I just tried to try out parallel programming with python ,
Before going into the topic lets see why i started choosing python instead of c++ or c which executes faster.
The Reasons are simple ,
1.Python is a dynamic language (Less Code=>facilitates RAD).
2.Extensive libraries i.e SciPy , Matplotlib and even RAD gui tools like PyQt etc .Thus gives us a whole new world of opportunities to develop rich application that has extensive science application and use.
3. Portability , bindings with majority of other languages likes c++ etc.
So lets start with parallel programming with python ,
When ever we though of parallel programming we think of threads which are light weight that are most commonly parallel computing modules , but there is a slight disadvantage of using threads in python
because,
1.Only one thread is run at a time by the python interpreter i.e (cpython alone) . This is called GIL(Global interpreter lock). This prevents your threads spanning across multicore or multiprocessor architecture so even if your computer has 8 cores , your multi threaded python code runs only on 1 core , so this is a serious disadvantage .
So is there is a alternate solution ?Yes
We should change our implementation from multi threading to multi processing .
There exist a library called multiprocessing in python which helps to accomplish this ,
it is very easy which allows us to run any python function as a separate process . Thus in case instead of threads separate process will be created , this process creation process is a costly process i.e consumes more memory and time to create a process rather than thread , so you should be careful when using multiprocessing .
Experiment 1:
Program: Calculation of sum of 1 to 100000000(Seems little big calculation)
Linear approach:
import time
print "In linear"
start = time.time()
k = range(1,100000000)
m = sum(k)
print m
print "it took", time.time() - start, "seconds."

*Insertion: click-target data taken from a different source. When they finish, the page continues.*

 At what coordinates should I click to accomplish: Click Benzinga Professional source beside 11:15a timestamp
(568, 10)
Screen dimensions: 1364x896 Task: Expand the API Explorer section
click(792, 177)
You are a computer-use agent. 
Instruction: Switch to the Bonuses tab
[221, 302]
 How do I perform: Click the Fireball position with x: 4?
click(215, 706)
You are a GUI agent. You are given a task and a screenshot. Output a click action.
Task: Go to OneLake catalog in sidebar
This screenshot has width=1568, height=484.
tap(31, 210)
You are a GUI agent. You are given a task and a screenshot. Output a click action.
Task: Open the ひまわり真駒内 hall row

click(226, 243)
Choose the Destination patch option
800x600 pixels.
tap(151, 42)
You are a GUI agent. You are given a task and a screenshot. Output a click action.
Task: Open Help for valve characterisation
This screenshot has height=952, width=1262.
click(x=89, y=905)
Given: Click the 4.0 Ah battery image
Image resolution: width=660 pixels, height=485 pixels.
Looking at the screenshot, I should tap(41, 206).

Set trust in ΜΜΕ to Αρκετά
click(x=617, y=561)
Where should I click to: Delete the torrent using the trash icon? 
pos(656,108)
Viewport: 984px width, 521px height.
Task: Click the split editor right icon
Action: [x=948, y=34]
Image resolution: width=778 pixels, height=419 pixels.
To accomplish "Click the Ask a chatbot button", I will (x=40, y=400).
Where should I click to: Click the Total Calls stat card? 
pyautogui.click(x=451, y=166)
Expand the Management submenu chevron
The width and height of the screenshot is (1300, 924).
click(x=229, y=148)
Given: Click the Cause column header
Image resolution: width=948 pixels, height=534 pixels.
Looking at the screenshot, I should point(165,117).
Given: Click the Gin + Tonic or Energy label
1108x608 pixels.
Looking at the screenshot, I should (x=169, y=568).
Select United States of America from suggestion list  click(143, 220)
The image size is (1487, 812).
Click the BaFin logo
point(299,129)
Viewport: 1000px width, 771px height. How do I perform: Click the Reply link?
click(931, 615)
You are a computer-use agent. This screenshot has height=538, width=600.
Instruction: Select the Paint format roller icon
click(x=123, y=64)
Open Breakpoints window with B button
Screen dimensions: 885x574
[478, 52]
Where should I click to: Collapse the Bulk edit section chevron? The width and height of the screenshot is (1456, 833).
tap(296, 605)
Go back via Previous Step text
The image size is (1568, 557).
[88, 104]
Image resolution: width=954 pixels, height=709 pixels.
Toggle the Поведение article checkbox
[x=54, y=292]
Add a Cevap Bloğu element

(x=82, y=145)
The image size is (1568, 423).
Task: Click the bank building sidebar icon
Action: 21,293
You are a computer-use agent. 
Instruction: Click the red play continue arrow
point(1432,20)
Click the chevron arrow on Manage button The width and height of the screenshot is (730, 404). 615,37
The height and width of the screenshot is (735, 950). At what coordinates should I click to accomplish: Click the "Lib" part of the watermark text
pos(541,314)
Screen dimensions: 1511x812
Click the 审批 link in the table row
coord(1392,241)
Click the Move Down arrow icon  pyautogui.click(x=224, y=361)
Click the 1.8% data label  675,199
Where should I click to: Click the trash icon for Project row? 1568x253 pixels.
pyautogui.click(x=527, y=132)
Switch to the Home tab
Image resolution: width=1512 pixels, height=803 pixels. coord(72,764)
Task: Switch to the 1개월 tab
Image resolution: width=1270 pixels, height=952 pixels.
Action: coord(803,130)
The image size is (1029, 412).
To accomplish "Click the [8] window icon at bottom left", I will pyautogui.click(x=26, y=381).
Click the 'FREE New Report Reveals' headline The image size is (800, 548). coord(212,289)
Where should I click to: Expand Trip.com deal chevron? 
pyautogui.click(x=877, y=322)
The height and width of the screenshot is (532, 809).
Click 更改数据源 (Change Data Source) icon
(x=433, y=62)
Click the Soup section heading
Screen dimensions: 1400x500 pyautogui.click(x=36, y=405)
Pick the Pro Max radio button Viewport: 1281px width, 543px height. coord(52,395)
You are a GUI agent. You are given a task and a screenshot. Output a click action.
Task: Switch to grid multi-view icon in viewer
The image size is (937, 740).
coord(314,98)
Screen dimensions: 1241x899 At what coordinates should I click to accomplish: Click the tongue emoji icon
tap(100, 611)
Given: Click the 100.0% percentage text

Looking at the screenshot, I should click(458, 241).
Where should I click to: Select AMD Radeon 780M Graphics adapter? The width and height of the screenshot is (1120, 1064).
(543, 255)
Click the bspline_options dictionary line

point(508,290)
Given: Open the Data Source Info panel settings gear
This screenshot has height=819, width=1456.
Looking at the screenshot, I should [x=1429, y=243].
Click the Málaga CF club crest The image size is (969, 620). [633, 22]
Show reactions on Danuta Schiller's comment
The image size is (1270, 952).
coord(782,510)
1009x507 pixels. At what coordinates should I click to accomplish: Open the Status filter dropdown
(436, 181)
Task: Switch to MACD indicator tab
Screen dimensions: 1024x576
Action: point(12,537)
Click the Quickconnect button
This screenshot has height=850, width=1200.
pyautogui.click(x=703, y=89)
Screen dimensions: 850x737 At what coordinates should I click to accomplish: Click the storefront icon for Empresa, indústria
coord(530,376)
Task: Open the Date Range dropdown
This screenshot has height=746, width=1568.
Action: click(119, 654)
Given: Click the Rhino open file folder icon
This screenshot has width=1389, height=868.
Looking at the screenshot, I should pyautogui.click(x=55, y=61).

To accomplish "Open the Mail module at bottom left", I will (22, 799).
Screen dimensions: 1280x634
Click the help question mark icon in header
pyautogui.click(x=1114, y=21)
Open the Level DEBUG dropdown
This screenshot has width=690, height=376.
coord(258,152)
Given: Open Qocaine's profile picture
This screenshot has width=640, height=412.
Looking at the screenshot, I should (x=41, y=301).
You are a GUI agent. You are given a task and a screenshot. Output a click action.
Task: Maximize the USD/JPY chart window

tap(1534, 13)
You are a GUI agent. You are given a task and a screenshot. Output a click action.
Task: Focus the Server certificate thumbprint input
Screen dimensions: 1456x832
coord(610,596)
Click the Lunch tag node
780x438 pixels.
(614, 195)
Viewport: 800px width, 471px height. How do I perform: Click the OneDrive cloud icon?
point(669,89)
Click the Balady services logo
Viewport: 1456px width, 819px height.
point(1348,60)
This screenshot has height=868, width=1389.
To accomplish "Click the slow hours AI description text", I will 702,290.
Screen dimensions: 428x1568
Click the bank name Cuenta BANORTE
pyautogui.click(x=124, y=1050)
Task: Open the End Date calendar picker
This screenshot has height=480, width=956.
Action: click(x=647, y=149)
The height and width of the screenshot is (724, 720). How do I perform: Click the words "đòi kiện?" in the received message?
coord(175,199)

Parallel approach using multiprocessing(1Gb RAM , Core 2 Duo):
from multiprocessing import Process, Queue
import time
def do_sum(q,m,l):
q.put(sum(range(m,l)))
def main():
find = 100000000
list1=[]
q = Queue()
k = find / 10
for i in range(10):
j = i*k
p1 = Process(target=do_sum, args=(q,j,j+k))
p1.start()
list1.append(p1)
k=0
for i in range(10):
k = k + q.get()
print k
if __name__=='__main__':
print "In Parallel"
start = time.time()
main()
print "it took", time.time() - start, "seconds."
BenchMarks:
O/p on Linear Approach:
In linear
4999999950000000
it took 411.590999842 seconds.
O/P on Parallel Approach:
In Parallel
4999999950000000
it took 195.187999964 seconds.
tada! Reduced the execution time by 1/2 using parallel programming .
Note :Dont use multiprocessing for smaller computation , since it may cause excess overload , so think think twice before using multiprocessing.